PROVIDED PASSAGE |

----

We've also considered hard coding the count but the Azure docs don't confirm the number of IPs. With this, and after seeing different numbers in stackoverflow comments, I'm worried that the number could change at some point and break future deployments.
The output error suggests using -target as a workaround, but the Terraform docs explicitly advise against this due to potential risks.
Any suggestions for a solution? Is there a workaround, or is there another approach that would be better suited?
Non-functional code I'm using so far to give a better idea of what I'm trying to do:
...
locals {
appIps = split(",", azurerm_app_service.appService.outbound_ip_addresses)
}
resource "azurerm_mysql_firewall_rule" "appFirewallRule" {
count = length(appIps)
depends_on = [azurerm_app_service.appService]
name = "appService-${count.index}"
resource_group_name = "myResourceGroup"
server_name = azurerm_mysql_server.databaseServer.name
start_ip_address = local.appIps[count.index]
end_ip_address = local.appIps[count.index]
}
...
This returns the error:
Error: Invalid count argument
on main.tf line 331, in resource "azurerm_mysql_firewall_rule" "appFirewallRule":
331: count = length(local.appIps)
The "count" value depends on resource attributes that cannot be determined
until apply, so Terraform cannot predict how many instances will be created.
To work around this, use the -target argument to first apply only the
resources that the count depends on.
I dig deeper there and I think I have a solution which works at least for me :)

----

DATA LINES |
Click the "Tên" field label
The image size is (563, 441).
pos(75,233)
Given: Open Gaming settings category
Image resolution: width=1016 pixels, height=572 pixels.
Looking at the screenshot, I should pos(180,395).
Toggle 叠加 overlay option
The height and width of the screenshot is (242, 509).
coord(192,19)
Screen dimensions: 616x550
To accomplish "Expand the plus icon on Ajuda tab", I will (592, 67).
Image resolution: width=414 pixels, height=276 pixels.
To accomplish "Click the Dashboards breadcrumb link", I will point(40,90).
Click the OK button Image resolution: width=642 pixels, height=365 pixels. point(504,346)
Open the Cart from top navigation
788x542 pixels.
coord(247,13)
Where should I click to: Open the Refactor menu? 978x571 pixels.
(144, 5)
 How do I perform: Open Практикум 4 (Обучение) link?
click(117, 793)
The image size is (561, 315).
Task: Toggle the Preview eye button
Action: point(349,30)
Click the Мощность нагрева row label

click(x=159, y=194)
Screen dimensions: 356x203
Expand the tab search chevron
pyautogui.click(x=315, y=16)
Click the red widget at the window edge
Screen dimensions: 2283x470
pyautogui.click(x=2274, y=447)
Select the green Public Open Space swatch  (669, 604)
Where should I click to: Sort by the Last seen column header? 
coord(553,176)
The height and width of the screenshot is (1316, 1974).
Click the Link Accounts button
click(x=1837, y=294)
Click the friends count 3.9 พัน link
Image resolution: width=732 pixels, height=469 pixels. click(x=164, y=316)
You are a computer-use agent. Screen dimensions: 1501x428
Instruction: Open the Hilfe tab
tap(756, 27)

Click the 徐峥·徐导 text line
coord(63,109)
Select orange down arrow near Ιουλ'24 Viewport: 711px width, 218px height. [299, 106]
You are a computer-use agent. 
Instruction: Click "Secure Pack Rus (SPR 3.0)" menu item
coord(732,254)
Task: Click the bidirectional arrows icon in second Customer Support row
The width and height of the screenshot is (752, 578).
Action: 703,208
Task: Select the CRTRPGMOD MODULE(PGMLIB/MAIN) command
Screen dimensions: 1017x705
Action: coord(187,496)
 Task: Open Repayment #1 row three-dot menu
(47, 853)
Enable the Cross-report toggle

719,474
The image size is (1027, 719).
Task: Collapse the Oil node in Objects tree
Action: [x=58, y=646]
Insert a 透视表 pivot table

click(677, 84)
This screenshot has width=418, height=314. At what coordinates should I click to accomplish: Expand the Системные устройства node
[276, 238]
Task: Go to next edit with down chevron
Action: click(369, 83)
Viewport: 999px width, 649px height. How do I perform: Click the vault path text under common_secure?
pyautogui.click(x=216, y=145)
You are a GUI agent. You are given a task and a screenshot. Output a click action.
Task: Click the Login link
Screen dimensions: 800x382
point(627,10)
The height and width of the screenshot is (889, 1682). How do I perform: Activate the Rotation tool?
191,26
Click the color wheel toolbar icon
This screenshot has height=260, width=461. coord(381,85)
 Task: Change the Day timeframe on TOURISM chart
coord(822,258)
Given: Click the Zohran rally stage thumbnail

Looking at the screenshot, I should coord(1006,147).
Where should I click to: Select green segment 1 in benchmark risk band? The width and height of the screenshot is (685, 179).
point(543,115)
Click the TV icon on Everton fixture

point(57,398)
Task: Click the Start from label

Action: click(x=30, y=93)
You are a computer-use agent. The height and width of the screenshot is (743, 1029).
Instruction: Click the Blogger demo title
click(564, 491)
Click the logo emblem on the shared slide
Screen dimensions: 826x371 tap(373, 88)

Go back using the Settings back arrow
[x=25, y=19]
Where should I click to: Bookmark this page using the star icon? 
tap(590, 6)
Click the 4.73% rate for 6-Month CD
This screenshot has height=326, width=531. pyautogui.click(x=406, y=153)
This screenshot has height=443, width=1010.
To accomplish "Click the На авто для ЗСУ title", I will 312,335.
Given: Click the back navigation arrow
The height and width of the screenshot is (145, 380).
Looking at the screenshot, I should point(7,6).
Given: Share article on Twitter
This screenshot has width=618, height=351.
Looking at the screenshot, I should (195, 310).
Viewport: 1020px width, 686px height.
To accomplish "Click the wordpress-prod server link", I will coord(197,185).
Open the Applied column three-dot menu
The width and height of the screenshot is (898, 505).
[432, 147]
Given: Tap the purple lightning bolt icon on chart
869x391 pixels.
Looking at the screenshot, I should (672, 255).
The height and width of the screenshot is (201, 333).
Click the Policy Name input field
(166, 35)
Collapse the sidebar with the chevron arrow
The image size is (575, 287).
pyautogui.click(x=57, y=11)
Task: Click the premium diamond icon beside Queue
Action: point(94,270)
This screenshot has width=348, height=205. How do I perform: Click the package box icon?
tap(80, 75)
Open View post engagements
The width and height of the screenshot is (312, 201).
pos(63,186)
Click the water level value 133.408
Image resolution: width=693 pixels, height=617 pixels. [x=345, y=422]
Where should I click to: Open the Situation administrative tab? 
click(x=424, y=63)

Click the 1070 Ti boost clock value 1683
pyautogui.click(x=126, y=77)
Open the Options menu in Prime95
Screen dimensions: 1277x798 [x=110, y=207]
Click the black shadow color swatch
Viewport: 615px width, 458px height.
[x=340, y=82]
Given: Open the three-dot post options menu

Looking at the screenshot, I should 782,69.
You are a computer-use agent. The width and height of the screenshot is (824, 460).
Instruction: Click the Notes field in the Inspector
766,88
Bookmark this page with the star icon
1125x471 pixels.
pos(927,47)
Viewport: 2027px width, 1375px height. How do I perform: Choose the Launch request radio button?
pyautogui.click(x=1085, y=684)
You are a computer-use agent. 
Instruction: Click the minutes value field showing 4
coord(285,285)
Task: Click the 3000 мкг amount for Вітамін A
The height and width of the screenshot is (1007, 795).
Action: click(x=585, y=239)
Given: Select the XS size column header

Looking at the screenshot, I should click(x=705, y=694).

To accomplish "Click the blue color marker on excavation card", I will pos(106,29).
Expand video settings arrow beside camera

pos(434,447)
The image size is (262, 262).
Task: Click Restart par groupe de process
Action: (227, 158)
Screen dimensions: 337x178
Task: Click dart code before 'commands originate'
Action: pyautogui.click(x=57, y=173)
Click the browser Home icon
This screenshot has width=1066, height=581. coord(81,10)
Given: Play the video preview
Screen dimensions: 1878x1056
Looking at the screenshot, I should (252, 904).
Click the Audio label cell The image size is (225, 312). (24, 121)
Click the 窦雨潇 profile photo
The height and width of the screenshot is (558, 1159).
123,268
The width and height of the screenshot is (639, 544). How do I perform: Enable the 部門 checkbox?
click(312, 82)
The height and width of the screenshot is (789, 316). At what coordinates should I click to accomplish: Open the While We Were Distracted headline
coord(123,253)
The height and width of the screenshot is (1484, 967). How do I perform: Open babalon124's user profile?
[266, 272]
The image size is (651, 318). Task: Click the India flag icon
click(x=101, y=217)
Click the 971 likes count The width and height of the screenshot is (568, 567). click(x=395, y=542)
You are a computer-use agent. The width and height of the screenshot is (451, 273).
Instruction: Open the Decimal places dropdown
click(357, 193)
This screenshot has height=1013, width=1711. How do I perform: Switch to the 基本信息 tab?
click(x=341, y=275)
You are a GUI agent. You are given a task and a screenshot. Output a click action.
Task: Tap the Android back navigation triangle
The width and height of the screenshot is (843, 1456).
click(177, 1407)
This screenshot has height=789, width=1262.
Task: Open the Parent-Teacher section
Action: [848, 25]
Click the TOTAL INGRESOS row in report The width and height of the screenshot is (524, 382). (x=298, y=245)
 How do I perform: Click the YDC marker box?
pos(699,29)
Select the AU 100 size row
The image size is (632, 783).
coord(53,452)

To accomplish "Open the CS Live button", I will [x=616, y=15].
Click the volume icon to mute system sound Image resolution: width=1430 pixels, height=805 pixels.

----

TASKS FOR THIS EXERCISE |
1 - Return everything in the Terraform post from "We've also considered" down to "break future deployments.".
2 - In the Terraform post, why is the poster wary of using -target as the workaround?
The material isn't needed here.

PER-TASK ANSWERS |
1 -
We've also considered hard coding the count but the Azure docs don't confirm the number of IPs. With this, and after seeing different numbers in stackoverflow comments, I'm worried that the number could change at some point and break future deployments.

2 - The Terraform docs explicitly advise against it due to potential risks.